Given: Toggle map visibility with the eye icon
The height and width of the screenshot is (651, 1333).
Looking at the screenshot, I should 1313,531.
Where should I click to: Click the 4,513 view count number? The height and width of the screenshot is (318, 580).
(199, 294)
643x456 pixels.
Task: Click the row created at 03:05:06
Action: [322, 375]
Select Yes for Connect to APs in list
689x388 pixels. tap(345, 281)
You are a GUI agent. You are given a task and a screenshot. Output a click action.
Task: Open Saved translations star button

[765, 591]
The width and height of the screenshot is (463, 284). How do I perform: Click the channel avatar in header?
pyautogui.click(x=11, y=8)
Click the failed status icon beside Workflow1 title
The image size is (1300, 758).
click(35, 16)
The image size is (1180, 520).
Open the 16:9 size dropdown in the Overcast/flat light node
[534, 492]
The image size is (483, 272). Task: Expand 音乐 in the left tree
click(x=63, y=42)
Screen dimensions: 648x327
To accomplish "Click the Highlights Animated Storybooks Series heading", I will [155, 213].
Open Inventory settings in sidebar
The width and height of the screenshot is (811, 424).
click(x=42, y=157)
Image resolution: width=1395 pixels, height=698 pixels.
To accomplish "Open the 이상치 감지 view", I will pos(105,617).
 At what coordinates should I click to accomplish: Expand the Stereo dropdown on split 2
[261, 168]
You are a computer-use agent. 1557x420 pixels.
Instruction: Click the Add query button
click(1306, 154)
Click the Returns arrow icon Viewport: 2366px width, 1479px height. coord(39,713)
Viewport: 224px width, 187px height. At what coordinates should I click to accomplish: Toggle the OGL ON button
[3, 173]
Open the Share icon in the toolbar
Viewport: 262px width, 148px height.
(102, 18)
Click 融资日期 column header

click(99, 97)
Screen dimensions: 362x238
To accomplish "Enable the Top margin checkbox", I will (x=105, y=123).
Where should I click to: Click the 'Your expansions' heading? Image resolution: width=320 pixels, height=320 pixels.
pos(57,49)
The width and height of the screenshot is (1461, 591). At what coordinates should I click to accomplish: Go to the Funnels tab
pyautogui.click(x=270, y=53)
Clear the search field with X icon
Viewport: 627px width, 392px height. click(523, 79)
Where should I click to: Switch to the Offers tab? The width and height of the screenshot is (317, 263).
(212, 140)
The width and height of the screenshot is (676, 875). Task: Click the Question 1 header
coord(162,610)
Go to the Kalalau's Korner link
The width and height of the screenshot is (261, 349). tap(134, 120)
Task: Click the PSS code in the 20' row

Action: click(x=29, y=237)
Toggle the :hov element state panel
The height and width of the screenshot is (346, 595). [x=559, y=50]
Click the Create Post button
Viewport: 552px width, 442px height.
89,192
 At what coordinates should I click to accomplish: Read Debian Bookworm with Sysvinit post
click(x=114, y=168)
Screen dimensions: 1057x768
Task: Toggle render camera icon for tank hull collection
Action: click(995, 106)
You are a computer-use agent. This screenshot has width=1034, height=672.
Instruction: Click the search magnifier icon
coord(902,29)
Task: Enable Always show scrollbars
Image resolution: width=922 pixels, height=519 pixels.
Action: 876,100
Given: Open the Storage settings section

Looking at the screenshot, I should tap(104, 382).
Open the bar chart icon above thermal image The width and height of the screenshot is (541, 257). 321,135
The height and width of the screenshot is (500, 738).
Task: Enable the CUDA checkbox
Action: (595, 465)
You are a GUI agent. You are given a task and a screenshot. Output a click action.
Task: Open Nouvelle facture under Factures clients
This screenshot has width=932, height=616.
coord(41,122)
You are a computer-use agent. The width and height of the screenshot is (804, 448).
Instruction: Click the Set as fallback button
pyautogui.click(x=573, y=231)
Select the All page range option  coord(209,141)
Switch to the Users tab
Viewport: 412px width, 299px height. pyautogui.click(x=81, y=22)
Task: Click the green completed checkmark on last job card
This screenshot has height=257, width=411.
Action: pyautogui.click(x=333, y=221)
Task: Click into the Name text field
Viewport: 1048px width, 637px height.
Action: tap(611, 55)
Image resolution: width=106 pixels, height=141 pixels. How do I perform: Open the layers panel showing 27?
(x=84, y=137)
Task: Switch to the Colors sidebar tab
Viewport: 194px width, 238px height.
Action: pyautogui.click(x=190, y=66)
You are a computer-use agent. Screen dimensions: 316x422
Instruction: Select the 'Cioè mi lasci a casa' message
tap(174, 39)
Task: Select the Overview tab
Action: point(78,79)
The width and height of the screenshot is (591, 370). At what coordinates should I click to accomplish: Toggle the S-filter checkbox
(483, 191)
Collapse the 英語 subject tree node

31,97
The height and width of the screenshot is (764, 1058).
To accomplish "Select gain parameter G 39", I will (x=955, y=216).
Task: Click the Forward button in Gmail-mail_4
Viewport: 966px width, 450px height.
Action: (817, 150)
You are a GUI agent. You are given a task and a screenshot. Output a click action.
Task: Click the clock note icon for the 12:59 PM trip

□ □ □ □ □

*Work to be completed*
Arrange all of the lines above as a JSON list of strings, one string per line, leaving out blank lines.

*Answer below*
[
  "Given: Toggle map visibility with the eye icon",
  "The height and width of the screenshot is (651, 1333).",
  "Looking at the screenshot, I should 1313,531.",
  "Where should I click to: Click the 4,513 view count number? The height and width of the screenshot is (318, 580).",
  "(199, 294)",
  "643x456 pixels.",
  "Task: Click the row created at 03:05:06",
  "Action: [322, 375]",
  "Select Yes for Connect to APs in list",
  "689x388 pixels. tap(345, 281)",
  "You are a GUI agent. You are given a task and a screenshot. Output a click action.",
  "Task: Open Saved translations star button",
  "[765, 591]",
  "The width and height of the screenshot is (463, 284). How do I perform: Click the channel avatar in header?",
  "pyautogui.click(x=11, y=8)",
  "Click the failed status icon beside Workflow1 title",
  "The image size is (1300, 758).",
  "click(35, 16)",
  "The image size is (1180, 520).",
  "Open the 16:9 size dropdown in the Overcast/flat light node",
  "[534, 492]",
  "The image size is (483, 272). Task: Expand 音乐 in the left tree",
  "click(x=63, y=42)",
  "Screen dimensions: 648x327",
  "To accomplish \"Click the Highlights Animated Storybooks Series heading\", I will [155, 213].",
  "Open Inventory settings in sidebar",
  "The width and height of the screenshot is (811, 424).",
  "click(x=42, y=157)",
  "Image resolution: width=1395 pixels, height=698 pixels.",
  "To accomplish \"Open the 이상치 감지 view\", I will pos(105,617).",
  " At what coordinates should I click to accomplish: Expand the Stereo dropdown on split 2",
  "[261, 168]",
  "You are a computer-use agent. 1557x420 pixels.",
  "Instruction: Click the Add query button",
  "click(1306, 154)",
  "Click the Returns arrow icon Viewport: 2366px width, 1479px height. coord(39,713)",
  "Viewport: 224px width, 187px height. At what coordinates should I click to accomplish: Toggle the OGL ON button",
  "[3, 173]",
  "Open the Share icon in the toolbar",
  "Viewport: 262px width, 148px height.",
  "(102, 18)",
  "Click 融资日期 column header",
  "click(99, 97)",
  "Screen dimensions: 362x238",
  "To accomplish \"Enable the Top margin checkbox\", I will (x=105, y=123).",
  "Where should I click to: Click the 'Your expansions' heading? Image resolution: width=320 pixels, height=320 pixels.",
  "pos(57,49)",
  "The width and height of the screenshot is (1461, 591). At what coordinates should I click to accomplish: Go to the Funnels tab",
  "pyautogui.click(x=270, y=53)",
  "Clear the search field with X icon",
  "Viewport: 627px width, 392px height. click(523, 79)",
  "Where should I click to: Switch to the Offers tab? The width and height of the screenshot is (317, 263).",
  "(212, 140)",
  "The width and height of the screenshot is (676, 875). Task: Click the Question 1 header",
  "coord(162,610)",
  "Go to the Kalalau's Korner link",
  "The width and height of the screenshot is (261, 349). tap(134, 120)",
  "Task: Click the PSS code in the 20' row",
  "Action: click(x=29, y=237)",
  "Toggle the :hov element state panel",
  "The height and width of the screenshot is (346, 595). [x=559, y=50]",
  "Click the Create Post button",
  "Viewport: 552px width, 442px height.",
  "89,192",
  " At what coordinates should I click to accomplish: Read Debian Bookworm with Sysvinit post",
  "click(x=114, y=168)",
  "Screen dimensions: 1057x768",
  "Task: Toggle render camera icon for tank hull collection",
  "Action: click(995, 106)",
  "You are a computer-use agent. This screenshot has width=1034, height=672.",
  "Instruction: Click the search magnifier icon",
  "coord(902,29)",
  "Task: Enable Always show scrollbars",
  "Image resolution: width=922 pixels, height=519 pixels.",
  "Action: 876,100",
  "Given: Open the Storage settings section",
  "Looking at the screenshot, I should tap(104, 382).",
  "Open the bar chart icon above thermal image The width and height of the screenshot is (541, 257). 321,135",
  "The height and width of the screenshot is (500, 738).",
  "Task: Enable the CUDA checkbox",
  "Action: (595, 465)",
  "You are a GUI agent. You are given a task and a screenshot. Output a click action.",
  "Task: Open Nouvelle facture under Factures clients",
  "This screenshot has width=932, height=616.",
  "coord(41,122)",
  "You are a computer-use agent. The width and height of the screenshot is (804, 448).",
  "Instruction: Click the Set as fallback button",
  "pyautogui.click(x=573, y=231)",
  "Select the All page range option  coord(209,141)",
  "Switch to the Users tab",
  "Viewport: 412px width, 299px height. pyautogui.click(x=81, y=22)",
  "Task: Click the green completed checkmark on last job card",
  "This screenshot has height=257, width=411.",
  "Action: pyautogui.click(x=333, y=221)",
  "Task: Click into the Name text field",
  "Viewport: 1048px width, 637px height.",
  "Action: tap(611, 55)",
  "Image resolution: width=106 pixels, height=141 pixels. How do I perform: Open the layers panel showing 27?",
  "(x=84, y=137)",
  "Task: Switch to the Colors sidebar tab",
  "Viewport: 194px width, 238px height.",
  "Action: pyautogui.click(x=190, y=66)",
  "You are a computer-use agent. Screen dimensions: 316x422",
  "Instruction: Select the 'Cioè mi lasci a casa' message",
  "tap(174, 39)",
  "Task: Select the Overview tab",
  "Action: point(78,79)",
  "The width and height of the screenshot is (591, 370). At what coordinates should I click to accomplish: Toggle the S-filter checkbox",
  "(483, 191)",
  "Collapse the 英語 subject tree node",
  "31,97",
  "The height and width of the screenshot is (764, 1058).",
  "To accomplish \"Select gain parameter G 39\", I will (x=955, y=216).",
  "Task: Click the Forward button in Gmail-mail_4",
  "Viewport: 966px width, 450px height.",
  "Action: (817, 150)",
  "You are a GUI agent. You are given a task and a screenshot. Output a click action.",
  "Task: Click the clock note icon for the 12:59 PM trip"
]